The Public Accounts Committee has said that the Department for Education should have sought better value for money from a private contract for the free school meal voucher scheme.

The spending watchdog said there "missed potential opportunities" for savings in the £425m deal with the firm Edenred, and that the DfE seemed "surprisingly unconcerned" about the firm's profits.

A total of £380m worth of food vouchers were issued to disadvantaged families in England between March and August 2020, when children could not get free meals in school.

In the early stages, there were "serious problems" and "unacceptable delays" with the scheme, according to the Public Accounts Committee (PAC) report. Both the DfE and Edenred took over a month to realise 40,000 order codes for conversion into vouchers had not been delivered to families, say MPs. Edenred's website was also difficult to navigate and its systems failed to cope with the volume of calls and emails from families struggling to access the scheme.

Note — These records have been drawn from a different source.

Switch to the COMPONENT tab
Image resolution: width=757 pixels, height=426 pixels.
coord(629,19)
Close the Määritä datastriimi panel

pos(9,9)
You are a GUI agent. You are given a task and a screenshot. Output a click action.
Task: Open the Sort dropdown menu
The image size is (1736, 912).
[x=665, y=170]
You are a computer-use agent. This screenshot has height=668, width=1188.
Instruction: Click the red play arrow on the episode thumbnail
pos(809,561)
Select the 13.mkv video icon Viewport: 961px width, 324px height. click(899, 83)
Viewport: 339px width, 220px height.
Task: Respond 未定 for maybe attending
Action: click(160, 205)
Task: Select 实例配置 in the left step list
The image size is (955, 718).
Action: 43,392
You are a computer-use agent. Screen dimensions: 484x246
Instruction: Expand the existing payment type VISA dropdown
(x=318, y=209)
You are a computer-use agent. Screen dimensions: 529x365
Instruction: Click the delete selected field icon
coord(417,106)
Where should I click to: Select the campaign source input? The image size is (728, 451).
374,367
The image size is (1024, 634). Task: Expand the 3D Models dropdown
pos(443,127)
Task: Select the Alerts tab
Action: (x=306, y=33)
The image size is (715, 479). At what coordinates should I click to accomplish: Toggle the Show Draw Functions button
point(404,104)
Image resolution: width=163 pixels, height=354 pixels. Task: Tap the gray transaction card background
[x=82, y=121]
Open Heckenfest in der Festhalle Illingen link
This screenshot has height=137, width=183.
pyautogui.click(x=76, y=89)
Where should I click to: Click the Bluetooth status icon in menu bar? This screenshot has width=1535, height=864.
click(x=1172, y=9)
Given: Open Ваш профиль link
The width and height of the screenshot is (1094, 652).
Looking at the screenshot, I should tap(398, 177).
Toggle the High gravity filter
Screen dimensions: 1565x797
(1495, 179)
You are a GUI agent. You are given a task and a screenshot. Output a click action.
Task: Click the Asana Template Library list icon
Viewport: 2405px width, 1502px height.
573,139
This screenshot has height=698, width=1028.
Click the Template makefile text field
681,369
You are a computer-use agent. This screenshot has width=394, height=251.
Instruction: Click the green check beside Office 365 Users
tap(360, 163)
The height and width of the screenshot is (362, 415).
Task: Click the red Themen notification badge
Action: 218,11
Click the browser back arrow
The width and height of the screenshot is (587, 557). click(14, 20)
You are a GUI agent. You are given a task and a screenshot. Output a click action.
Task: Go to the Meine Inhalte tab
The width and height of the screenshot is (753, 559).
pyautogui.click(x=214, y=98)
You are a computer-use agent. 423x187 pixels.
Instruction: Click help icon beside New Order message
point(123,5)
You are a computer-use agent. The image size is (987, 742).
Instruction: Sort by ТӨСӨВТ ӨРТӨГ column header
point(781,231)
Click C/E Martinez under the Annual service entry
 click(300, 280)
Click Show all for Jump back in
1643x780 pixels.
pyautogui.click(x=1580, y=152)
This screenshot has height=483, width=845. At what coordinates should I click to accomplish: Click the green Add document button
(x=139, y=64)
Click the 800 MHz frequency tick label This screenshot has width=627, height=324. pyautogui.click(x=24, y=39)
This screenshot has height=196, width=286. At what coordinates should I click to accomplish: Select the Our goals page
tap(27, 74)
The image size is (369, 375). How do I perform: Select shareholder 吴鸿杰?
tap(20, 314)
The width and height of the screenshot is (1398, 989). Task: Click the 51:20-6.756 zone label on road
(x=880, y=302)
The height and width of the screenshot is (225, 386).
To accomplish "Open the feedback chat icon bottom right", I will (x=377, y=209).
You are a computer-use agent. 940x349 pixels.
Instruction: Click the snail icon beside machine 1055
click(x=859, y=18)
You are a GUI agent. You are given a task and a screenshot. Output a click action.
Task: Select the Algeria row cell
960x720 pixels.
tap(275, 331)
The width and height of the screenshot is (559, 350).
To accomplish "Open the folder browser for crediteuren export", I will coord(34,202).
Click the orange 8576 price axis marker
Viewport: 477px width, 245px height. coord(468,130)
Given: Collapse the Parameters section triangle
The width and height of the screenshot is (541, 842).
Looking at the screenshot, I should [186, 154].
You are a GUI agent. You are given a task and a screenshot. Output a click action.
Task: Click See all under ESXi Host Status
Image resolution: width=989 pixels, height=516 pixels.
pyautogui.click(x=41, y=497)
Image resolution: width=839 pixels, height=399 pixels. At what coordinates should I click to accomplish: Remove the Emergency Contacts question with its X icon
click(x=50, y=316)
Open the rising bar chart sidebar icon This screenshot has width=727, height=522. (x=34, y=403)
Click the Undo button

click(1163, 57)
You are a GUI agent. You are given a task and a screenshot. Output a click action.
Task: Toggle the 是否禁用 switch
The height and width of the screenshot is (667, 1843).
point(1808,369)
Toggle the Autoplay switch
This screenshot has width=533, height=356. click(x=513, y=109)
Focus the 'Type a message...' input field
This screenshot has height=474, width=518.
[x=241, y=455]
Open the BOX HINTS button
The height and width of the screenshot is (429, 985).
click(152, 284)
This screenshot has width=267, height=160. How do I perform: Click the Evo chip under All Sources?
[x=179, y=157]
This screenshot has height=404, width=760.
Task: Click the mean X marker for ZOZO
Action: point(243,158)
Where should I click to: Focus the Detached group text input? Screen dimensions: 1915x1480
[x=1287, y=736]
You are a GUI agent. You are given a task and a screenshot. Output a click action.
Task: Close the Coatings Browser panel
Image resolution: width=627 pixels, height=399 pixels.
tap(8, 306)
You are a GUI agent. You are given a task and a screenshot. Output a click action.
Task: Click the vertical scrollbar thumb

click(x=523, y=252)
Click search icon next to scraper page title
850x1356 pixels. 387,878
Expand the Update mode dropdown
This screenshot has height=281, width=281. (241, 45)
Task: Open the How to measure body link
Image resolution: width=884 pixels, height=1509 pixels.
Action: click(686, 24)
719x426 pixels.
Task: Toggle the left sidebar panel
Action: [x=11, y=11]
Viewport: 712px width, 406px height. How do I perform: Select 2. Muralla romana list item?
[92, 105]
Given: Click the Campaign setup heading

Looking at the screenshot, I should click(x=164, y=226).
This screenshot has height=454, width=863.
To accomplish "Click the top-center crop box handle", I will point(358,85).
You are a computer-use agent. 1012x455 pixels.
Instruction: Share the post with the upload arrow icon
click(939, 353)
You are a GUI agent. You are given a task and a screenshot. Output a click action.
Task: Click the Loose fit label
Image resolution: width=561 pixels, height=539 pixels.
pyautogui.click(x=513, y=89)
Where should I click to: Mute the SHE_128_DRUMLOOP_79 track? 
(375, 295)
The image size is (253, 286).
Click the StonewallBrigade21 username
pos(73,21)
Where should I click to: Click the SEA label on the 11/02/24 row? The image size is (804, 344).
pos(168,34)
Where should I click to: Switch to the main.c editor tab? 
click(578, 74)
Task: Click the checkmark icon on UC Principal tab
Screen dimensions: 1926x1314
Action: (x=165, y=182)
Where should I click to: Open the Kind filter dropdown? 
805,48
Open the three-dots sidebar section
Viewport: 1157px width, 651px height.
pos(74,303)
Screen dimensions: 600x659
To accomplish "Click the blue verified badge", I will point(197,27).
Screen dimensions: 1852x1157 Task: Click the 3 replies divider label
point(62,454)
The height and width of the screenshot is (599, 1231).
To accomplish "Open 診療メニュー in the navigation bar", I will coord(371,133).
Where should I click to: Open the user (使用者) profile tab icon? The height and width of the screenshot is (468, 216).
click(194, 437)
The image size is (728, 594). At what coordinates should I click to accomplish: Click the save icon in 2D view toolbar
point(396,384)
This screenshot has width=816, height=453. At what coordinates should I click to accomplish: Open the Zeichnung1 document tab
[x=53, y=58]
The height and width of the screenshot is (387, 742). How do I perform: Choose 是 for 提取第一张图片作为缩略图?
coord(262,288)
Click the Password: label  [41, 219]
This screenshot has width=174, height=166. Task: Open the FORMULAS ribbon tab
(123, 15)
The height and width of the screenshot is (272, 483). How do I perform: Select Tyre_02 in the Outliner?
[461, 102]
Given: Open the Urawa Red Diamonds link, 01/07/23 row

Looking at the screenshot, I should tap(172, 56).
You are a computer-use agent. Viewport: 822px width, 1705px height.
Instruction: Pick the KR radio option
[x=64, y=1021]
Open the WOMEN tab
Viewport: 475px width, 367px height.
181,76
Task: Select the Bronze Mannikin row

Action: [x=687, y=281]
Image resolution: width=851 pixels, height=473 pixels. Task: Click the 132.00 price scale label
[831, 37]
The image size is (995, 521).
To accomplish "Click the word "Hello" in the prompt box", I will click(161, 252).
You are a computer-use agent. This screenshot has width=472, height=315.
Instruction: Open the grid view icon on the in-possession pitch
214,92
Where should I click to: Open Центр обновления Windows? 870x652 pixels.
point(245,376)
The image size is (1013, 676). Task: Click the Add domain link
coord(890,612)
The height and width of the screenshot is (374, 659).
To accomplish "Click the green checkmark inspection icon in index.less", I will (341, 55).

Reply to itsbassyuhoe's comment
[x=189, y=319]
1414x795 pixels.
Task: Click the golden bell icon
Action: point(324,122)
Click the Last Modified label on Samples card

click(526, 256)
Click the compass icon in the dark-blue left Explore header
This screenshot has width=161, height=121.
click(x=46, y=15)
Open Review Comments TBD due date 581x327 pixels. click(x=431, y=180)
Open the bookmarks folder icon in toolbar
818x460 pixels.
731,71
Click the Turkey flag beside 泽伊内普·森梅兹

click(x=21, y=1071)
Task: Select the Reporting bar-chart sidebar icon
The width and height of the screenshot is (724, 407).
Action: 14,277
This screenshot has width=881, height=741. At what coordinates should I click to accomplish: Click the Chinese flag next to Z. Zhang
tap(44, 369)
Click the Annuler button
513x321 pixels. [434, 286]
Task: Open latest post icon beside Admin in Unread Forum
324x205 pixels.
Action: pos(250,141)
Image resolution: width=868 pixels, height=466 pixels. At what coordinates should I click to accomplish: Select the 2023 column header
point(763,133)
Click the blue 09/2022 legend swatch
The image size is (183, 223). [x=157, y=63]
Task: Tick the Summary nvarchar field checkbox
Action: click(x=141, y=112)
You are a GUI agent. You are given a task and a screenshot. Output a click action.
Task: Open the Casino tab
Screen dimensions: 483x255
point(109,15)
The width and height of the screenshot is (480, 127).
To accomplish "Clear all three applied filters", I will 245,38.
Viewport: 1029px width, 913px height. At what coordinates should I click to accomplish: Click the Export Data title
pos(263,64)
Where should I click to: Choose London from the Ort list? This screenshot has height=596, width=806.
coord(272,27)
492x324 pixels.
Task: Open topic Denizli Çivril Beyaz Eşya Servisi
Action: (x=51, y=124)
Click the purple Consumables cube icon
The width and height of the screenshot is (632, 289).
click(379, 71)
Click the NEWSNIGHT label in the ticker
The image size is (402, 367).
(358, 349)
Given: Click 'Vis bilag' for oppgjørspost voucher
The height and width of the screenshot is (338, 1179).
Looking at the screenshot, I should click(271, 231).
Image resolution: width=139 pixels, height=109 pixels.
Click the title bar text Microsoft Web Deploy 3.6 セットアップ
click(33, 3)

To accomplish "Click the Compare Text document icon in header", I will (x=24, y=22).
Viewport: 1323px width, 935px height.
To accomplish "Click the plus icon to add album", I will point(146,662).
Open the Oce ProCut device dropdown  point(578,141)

The extensions to the contract should have enabled the Department to consider how it could maintain the scheme as a standing resource and to tender with other suppliers. Instead, when schools were physically closed to most children again on 5 January with 24 hours’ notice the scheme was not activated again until later in January.

Meg Hillier MP, Chair of the Public Accounts Committee, said: "Whether it’s getting life-saving equipment to frontline workers or food to hungry kids in poorer families, government’s failure to learn from its repeated contracting mistakes, over and over, large and small, is costing this nation too dear.

"After the initial urgency we have seen the Government continuing to play catch up on how to support families whose children are entitled to free school meals, and despite the contract with Edenred growing more than five-fold there was no discussion about tendering the contract or even renegotiating it."

Edenred rejected "entirely any suggestion of profiteering" and a DfE statement also dismissed accusations of profiteering, adding: "In its investigation the National Audit Office acknowledged the rapid action this government took to deliver free school meals for eligible pupils, the significant improvements that were made to the scheme and our oversight of it."